Fast forward 12 years. I'm reading this article and I got to thinking, "wow, I wonder what Jacquie is up to these days?". I don't ride southern marin trails much anymore (her stomping grounds) so I've had no real chances to cross paths with Jacquie again. So I do a google photo search... and found this article from the wombats website. As if her conversation with Karen Brooks at Interbike LINK HERE wasn't enough to completely impress me all over again! Sheesh.. Jacquie, although you'll likely never read this, thanks for being an inspiration to me and countless others who's lives you've changed. Rock on. And yes, I do look over my shoulder every time I ride or walk Shaver Grade, just to see if Jacquie is sneaking up on me.

2005-12-14

Site of the Day: Phone Bashers

Man, this gave me a good laugh. I realize that this is not legal and not very nice, but it's still pretty damn funny. I have a sick sense of humor, sue me. I have to admit that I've wanted to do this to people at times. As for myself and for the most part, I'm pretty embarassed to talk on my cell phone in public. Watch out for these guys, you might be next *smirk* Click on the title to see the link.
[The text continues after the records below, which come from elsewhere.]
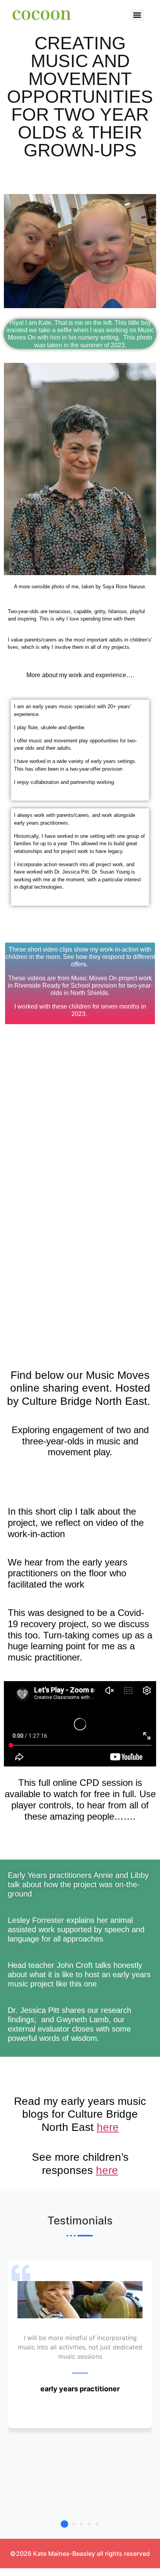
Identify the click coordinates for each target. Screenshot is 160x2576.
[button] (64, 2524)
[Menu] (137, 15)
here (108, 2127)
Or click here: Cell Phone Stomp

2005-12-13

Northern Lights running away

This just in from Erin the Petsaver:
According to this report in the BBC, the earth's magnetic pole may be migrating soon... better check your compass! Click on the Title for the link.

2005-12-06

Site of the Day: Bag-E-Wash

This is pretty cool.. I've been looking for a good way to do this for ages and never really found one. Plus, Jessi never wants to handwash the bags, so most of the time they get thrown away (especially the ones that had frozen chicken in them). I'd like to quote Margaret Mead here:

"Never doubt that a small group of thoughtful, committed citizens can change the world. Indeed, it's the only thing that ever has." -Margaret Mead

All those "little things" you do to try and make a difference? If enough people start doing "the little things", the net result is a "big" thing. Never forget that folks. As they say at Xtracycle, "Be a good butterfly".